The goal of the mission is to discover the truth about the first planet that formed in our solar system. This involves discerning the planet’s origin, exploring the intense radiation fields, and learning more about the magnetic fields that surround Jupiter and cause magnificent auroras that are hypothesized to be the result of a strange exotic form of molten hydrogen.

According to the principle investigator of the mission, Scott Bolton, Jupiter holds a unique position because it can reveal what the Earth consists of, as it is theorised that Jupiter has similar conditions and structures to that of Earth. He says, “Learning about that history is really critical to figuring out how we got here and how we find other systems like ours elsewhere.”

An important factor of this is uncovering liquid water on Jupiter and by extension its levels of oxygen.
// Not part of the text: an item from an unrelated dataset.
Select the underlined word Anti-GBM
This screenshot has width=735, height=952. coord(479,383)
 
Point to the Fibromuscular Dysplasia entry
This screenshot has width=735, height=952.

It has been suggested that Jupiter is made up of 99% helium and hydrogen with slight amounts of ammonia, however the probe could produce results that suggest otherwise. This is why the Juno probe is important, as it shows promise of providing a better understanding of the composition of the Jupiter’s core, about which very little is currently known.

The probe makes use of eight different instruments that will only be activated once it has stabilised within the magnetic fields of Jupiter. One of these instruments is JunoCam, which will provide never-before-seen images of Jupiter. However, the life expectancy of JunoCam is only 7-8 orbits before the high levels of radiation exposure are expected to destroy it. The images captured will not only be accessible by the public but will also be involved in various activities that will encourage public participation. From a more scientific approach, the images will be used to learn more about Jupiter and its surroundings, specifically the moons of the planet. A voyage to explore one of Jupiter’s moons named Europa is already in motion for 2020. The moon boasts icy conditions and a subsurface ocean that may contain life.

The Juno probe is never destined to return to Earth; after two years it will dramatically plunge into Jupiter once its mission is complete so that it does not contaminate any of the surrounding moons or other outer space material. It appears that the fifth planet from the sun may play a key role in furthering our understanding of our home planet.